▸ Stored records
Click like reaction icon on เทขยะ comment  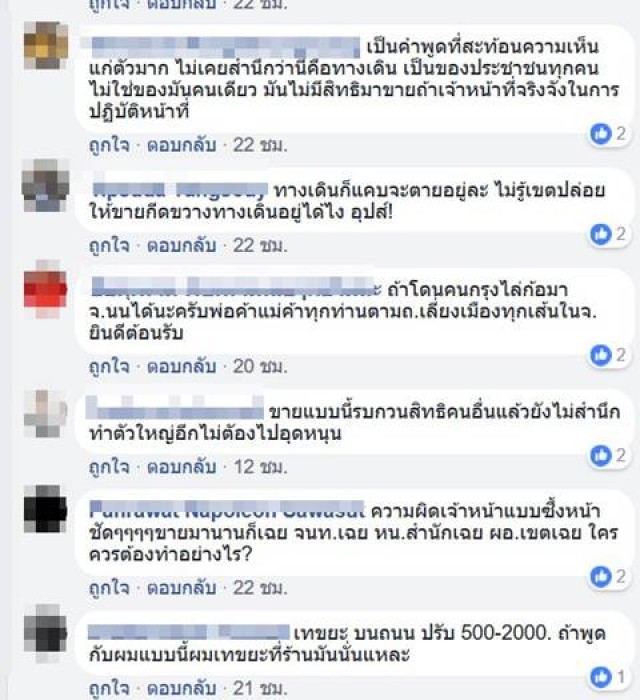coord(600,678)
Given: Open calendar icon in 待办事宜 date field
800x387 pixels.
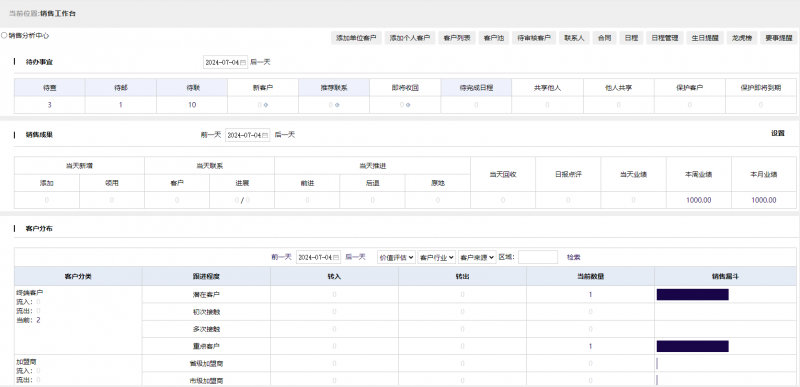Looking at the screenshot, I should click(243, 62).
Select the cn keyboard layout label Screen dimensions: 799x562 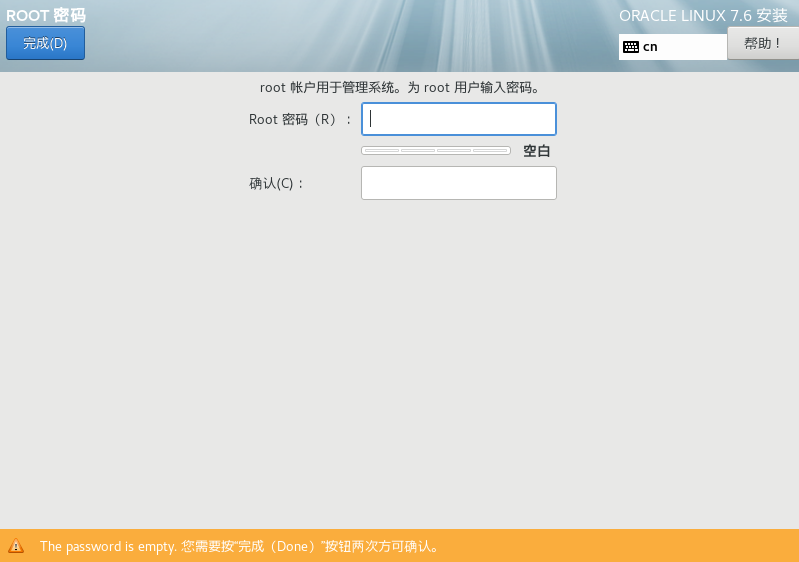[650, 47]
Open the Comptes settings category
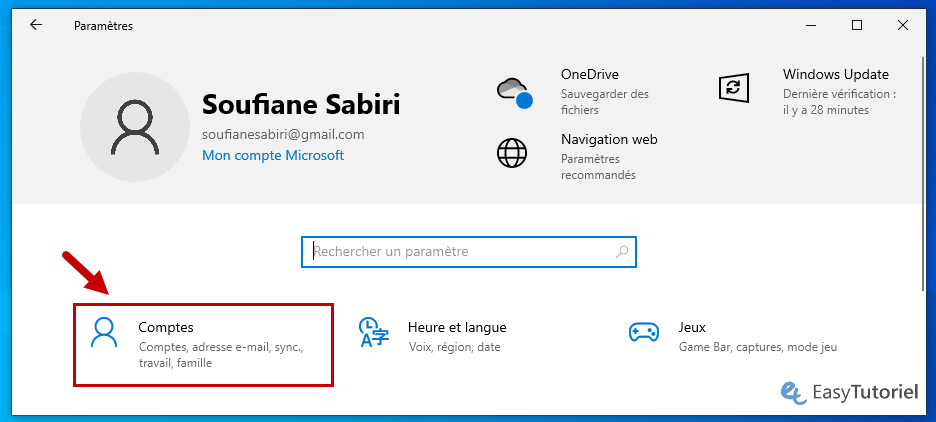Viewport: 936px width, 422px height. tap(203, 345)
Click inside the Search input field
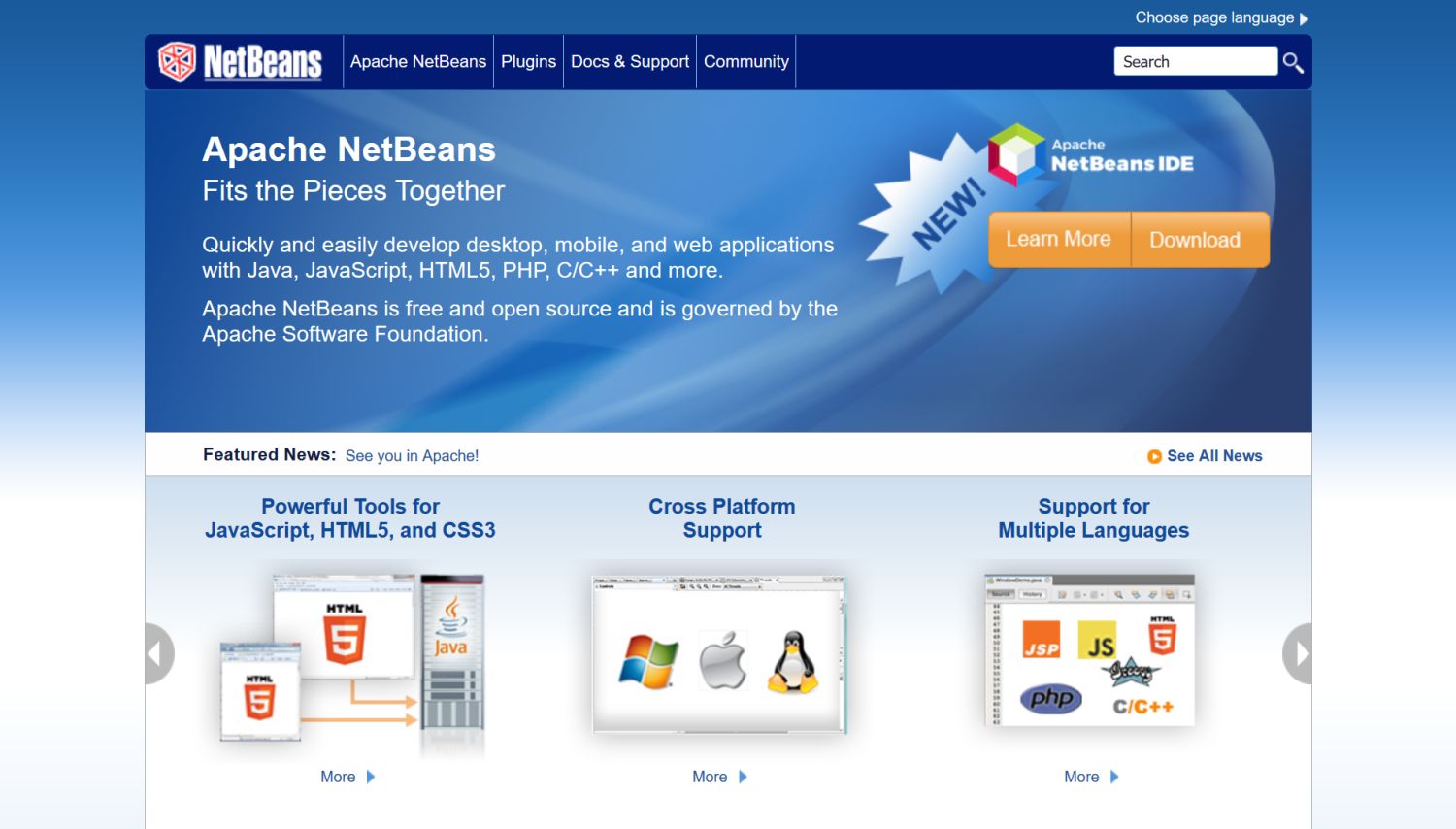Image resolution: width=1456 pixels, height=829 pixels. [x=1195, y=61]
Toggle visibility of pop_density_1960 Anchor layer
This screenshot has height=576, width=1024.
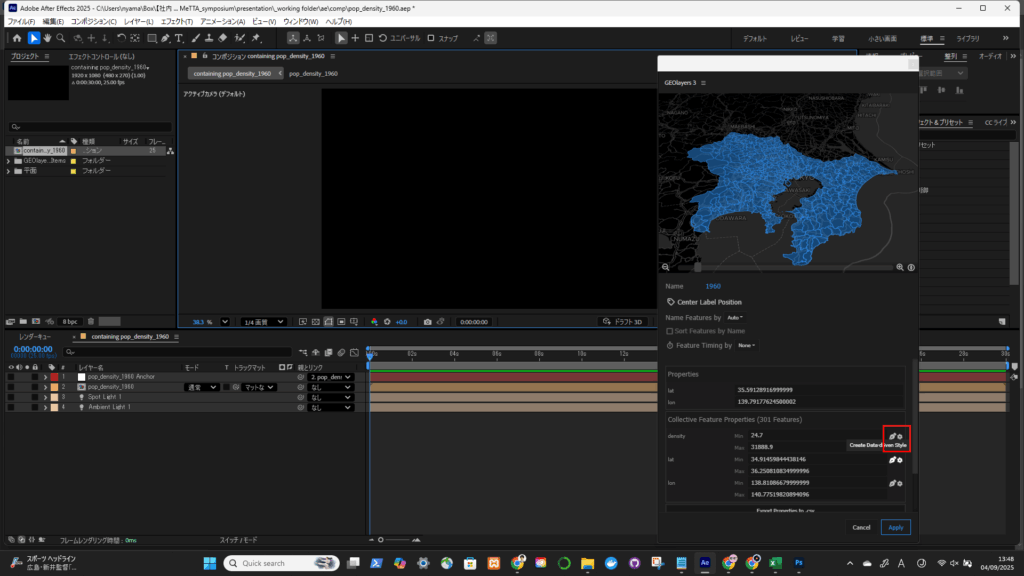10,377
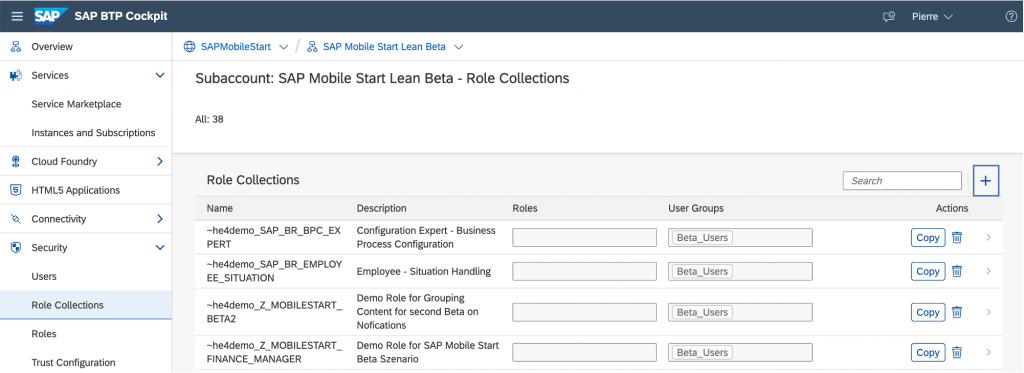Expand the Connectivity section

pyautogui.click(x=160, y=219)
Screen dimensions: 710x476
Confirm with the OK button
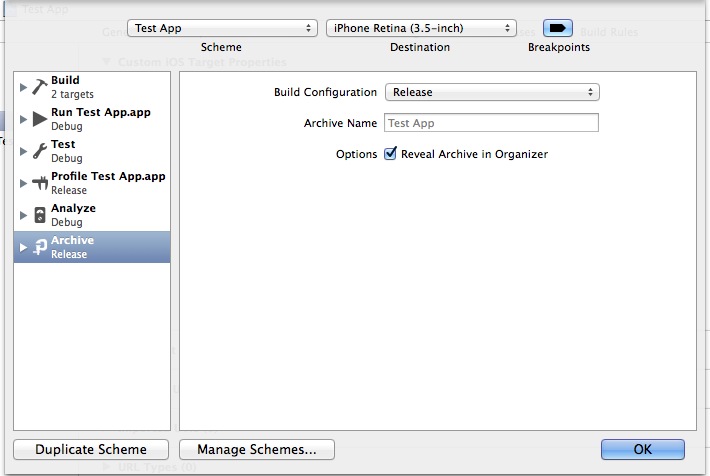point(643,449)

▸ Problem details
What you set down should be exactly the lines from the line containing "Screen dimensions: 710x476" to the last line of the entries above, both included, with no pictures.

▸ Result for this task
Screen dimensions: 710x476
Confirm with the OK button
point(643,449)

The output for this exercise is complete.